Reproduza a listagem abaixo linha por linha, sem nenhuma alteração, e deixe as imagens de fora da resposta.
++++ Registros extraídos
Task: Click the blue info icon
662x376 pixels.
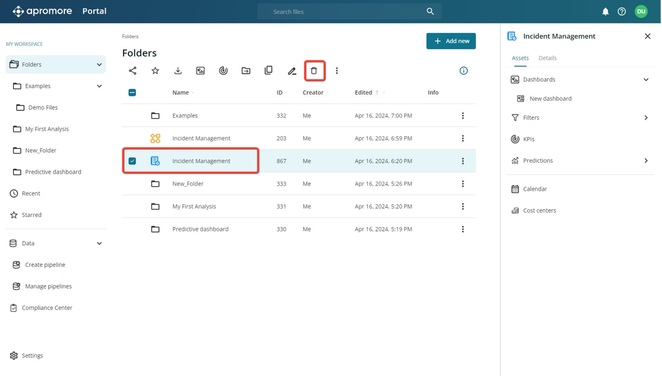Action: coord(464,71)
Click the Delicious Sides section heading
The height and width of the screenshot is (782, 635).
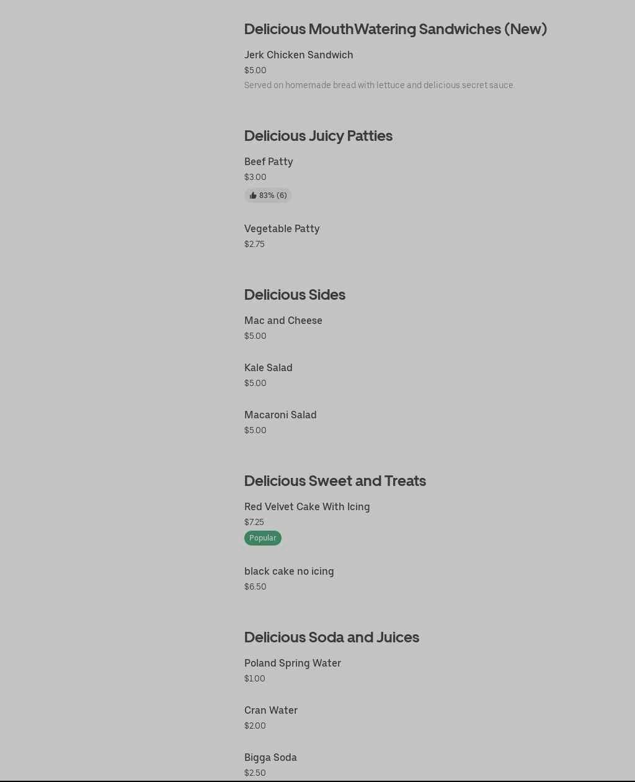click(295, 295)
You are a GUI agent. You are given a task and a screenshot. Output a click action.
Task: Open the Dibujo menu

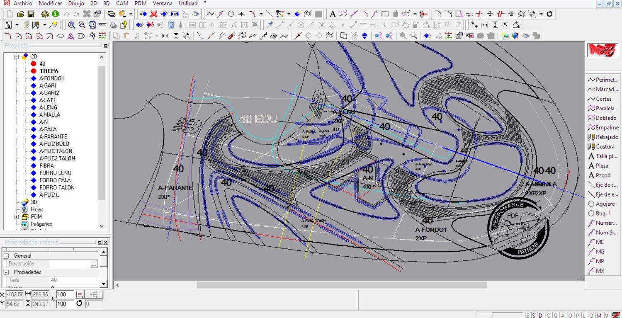tap(76, 3)
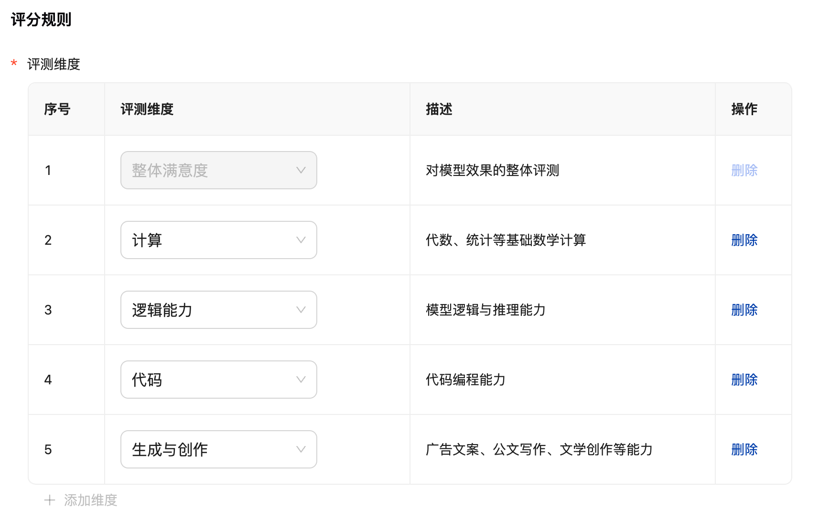819x522 pixels.
Task: Click the 操作 column header
Action: point(744,109)
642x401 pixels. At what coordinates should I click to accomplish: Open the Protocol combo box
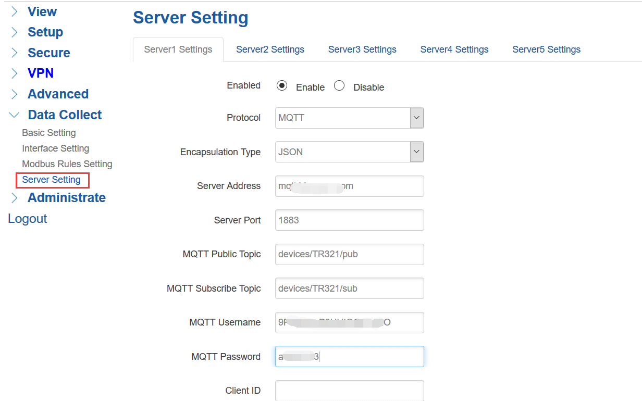349,118

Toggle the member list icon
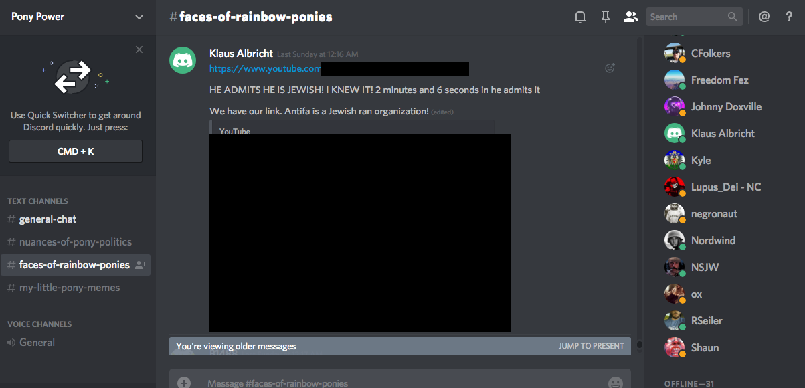pos(630,17)
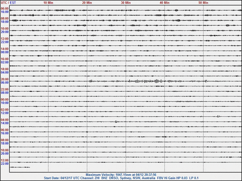Click the UTC / EST header label

coord(8,2)
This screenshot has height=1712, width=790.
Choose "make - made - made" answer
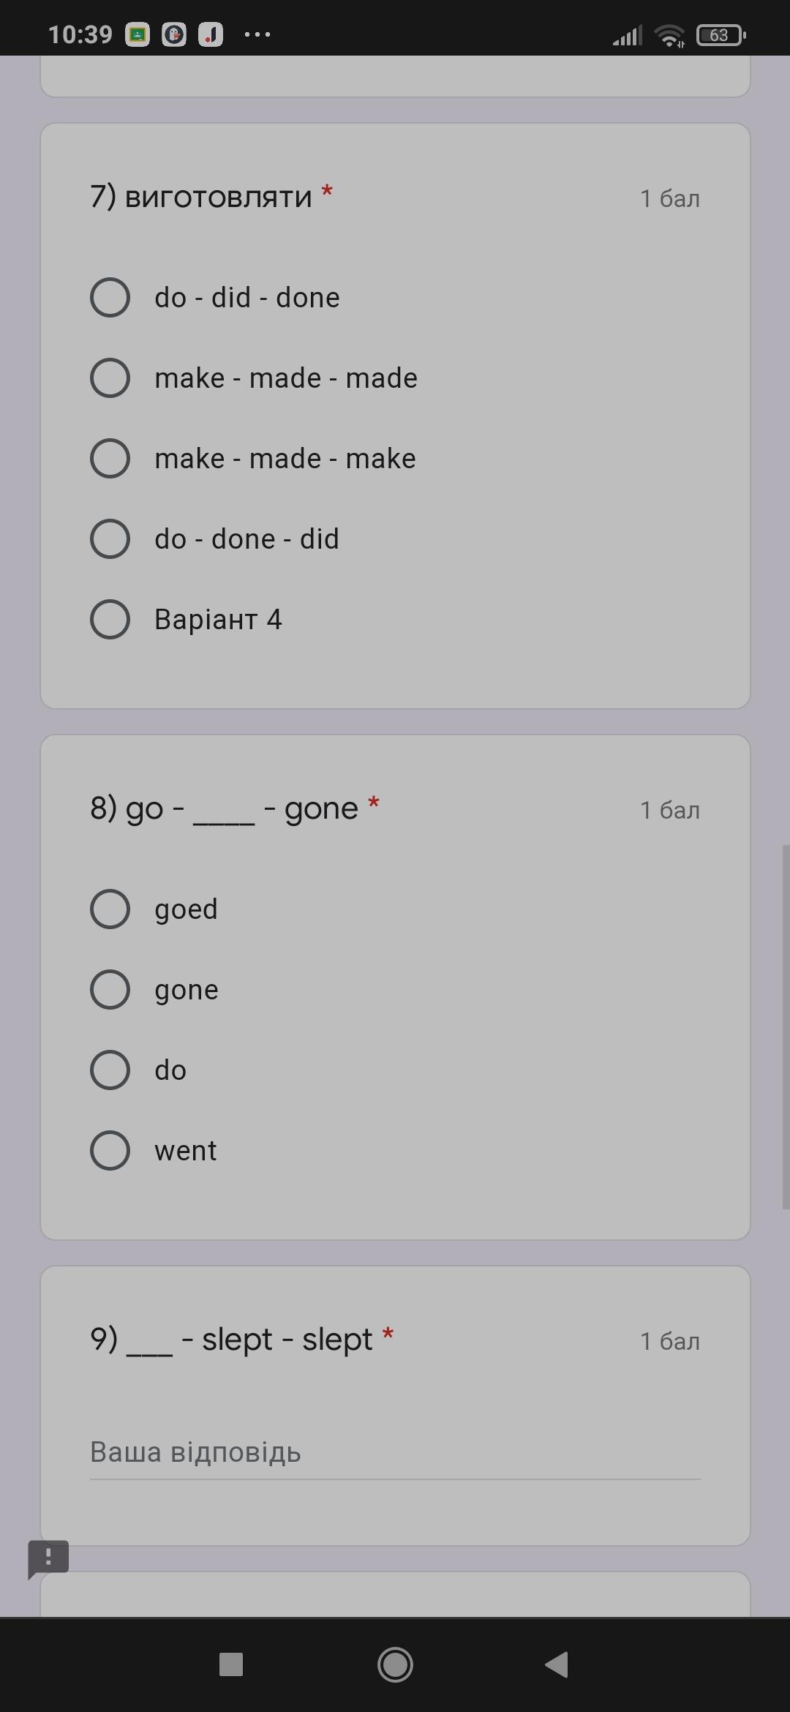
++++++++
» **Resposta do exercício**
Task: Click the blue info icon
662x376 pixels.
Action: coord(464,71)
Click the Delicious Sides section heading
The height and width of the screenshot is (782, 635).
click(295, 295)
You are a GUI agent. You are given a task and a screenshot. Output a click action.
Task: Open the Dibujo menu

tap(76, 3)
819x522 pixels.
Task: Click the 操作 column header
Action: point(744,109)
642x401 pixels. At what coordinates should I click to accomplish: Open the Protocol combo box
349,118

Toggle the member list icon
pos(630,17)
Click the UTC / EST header label

coord(8,2)
This screenshot has height=1712, width=790.
Choose "make - made - made" answer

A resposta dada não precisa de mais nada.